### Instructions to follow
Please reproduce the line containing "990x1143 pixels." and every line after it in the records below, exactly and with nothing else.

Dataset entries
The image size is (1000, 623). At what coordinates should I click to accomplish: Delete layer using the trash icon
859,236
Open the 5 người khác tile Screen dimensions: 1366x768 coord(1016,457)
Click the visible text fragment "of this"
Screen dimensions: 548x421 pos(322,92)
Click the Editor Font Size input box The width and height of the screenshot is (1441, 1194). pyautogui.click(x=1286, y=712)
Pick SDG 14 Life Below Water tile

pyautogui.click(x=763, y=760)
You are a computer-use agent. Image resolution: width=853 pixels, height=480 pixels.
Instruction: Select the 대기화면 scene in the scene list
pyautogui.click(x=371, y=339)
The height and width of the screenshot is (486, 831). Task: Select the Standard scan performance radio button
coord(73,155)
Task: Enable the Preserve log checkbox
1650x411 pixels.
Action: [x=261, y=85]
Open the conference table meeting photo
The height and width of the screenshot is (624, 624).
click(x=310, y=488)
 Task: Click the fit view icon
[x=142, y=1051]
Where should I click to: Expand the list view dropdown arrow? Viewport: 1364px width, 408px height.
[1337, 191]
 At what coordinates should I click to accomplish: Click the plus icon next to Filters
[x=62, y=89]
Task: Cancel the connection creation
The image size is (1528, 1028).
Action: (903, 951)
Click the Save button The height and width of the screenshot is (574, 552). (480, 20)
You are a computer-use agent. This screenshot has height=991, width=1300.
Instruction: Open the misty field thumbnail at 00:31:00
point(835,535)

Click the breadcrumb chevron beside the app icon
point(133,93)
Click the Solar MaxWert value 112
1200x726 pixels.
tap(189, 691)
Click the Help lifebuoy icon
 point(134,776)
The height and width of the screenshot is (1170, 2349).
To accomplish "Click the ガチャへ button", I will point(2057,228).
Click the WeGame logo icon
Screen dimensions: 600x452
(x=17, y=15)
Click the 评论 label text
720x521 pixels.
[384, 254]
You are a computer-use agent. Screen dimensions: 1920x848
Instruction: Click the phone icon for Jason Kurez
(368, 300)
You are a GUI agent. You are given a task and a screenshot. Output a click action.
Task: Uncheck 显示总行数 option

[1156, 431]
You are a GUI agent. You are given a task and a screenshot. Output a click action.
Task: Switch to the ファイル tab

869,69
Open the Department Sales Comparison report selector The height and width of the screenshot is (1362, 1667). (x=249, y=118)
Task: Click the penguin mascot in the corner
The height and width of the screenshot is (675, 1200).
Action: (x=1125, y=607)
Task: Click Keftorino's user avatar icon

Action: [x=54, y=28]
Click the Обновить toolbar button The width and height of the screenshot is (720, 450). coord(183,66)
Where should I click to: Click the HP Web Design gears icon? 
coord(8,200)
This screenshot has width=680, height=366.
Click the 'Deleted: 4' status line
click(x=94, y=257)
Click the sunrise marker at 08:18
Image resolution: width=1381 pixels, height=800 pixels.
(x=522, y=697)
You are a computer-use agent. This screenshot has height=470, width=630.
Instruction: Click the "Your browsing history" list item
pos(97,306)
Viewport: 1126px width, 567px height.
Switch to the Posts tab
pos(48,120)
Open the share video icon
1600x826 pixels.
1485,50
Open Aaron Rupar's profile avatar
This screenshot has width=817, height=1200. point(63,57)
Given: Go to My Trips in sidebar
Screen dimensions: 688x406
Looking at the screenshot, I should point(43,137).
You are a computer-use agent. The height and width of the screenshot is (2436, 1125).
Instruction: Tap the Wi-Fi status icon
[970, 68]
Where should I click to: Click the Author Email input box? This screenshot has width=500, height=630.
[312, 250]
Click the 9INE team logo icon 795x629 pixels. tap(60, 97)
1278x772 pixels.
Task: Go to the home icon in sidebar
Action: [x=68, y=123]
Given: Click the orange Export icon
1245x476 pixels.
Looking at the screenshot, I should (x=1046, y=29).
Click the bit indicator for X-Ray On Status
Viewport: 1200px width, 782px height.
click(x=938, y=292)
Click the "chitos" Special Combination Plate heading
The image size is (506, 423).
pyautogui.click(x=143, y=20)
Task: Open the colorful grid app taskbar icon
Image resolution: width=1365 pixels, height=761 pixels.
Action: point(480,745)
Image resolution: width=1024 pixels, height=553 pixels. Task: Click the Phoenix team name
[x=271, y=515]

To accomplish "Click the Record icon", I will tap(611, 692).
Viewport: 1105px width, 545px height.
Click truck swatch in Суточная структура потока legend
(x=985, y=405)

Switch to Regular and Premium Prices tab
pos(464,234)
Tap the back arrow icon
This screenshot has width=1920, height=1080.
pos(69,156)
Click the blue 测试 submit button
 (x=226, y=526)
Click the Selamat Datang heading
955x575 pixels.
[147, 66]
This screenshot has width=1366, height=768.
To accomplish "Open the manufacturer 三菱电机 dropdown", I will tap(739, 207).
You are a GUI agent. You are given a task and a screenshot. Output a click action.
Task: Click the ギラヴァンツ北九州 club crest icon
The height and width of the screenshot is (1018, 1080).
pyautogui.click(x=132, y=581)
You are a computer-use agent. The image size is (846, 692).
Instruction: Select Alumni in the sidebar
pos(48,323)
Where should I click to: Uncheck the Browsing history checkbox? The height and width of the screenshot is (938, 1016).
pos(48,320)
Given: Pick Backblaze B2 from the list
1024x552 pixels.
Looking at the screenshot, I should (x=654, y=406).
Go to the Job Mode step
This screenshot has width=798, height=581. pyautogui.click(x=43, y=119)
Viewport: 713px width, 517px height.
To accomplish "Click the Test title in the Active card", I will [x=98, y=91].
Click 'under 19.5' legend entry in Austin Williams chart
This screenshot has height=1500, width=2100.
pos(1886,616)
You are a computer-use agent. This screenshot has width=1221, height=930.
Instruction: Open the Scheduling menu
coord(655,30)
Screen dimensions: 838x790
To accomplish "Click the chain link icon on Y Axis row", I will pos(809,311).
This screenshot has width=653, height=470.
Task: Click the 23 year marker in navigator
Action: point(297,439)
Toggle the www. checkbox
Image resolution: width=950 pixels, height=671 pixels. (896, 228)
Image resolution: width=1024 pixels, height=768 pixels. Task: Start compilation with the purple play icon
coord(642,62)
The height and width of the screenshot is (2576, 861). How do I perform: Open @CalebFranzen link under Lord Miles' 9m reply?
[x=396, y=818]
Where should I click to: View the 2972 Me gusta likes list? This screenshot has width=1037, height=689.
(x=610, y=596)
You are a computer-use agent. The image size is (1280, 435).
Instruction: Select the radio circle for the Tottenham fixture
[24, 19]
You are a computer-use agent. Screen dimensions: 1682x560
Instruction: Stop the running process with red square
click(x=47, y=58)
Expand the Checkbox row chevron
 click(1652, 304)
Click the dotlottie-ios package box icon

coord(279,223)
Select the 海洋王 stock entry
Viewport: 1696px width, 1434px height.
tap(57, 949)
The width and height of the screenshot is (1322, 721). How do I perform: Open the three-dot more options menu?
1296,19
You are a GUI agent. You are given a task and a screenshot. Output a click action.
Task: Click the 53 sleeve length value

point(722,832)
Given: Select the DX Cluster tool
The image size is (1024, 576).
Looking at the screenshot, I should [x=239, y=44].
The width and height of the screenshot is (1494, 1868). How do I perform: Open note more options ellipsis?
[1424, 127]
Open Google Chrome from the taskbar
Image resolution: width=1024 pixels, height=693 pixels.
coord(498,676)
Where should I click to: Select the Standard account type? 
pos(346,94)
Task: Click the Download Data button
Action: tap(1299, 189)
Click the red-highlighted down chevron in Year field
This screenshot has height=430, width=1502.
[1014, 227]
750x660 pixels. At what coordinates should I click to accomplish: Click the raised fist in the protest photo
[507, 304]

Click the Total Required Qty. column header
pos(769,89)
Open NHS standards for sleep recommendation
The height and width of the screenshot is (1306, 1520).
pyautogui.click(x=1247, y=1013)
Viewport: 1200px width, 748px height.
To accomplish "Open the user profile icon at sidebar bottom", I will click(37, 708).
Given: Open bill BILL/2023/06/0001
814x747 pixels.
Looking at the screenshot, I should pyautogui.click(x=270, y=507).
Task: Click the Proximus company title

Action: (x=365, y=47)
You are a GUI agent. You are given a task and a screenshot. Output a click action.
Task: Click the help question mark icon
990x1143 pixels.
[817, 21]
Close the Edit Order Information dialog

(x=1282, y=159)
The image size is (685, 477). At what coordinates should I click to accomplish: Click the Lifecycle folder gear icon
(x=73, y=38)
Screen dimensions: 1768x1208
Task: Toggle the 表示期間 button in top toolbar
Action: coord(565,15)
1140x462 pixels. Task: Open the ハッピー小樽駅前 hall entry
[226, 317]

### Reply
990x1143 pixels.
[817, 21]
Close the Edit Order Information dialog

(x=1282, y=159)
The image size is (685, 477). At what coordinates should I click to accomplish: Click the Lifecycle folder gear icon
(x=73, y=38)
Screen dimensions: 1768x1208
Task: Toggle the 表示期間 button in top toolbar
Action: coord(565,15)
1140x462 pixels. Task: Open the ハッピー小樽駅前 hall entry
[226, 317]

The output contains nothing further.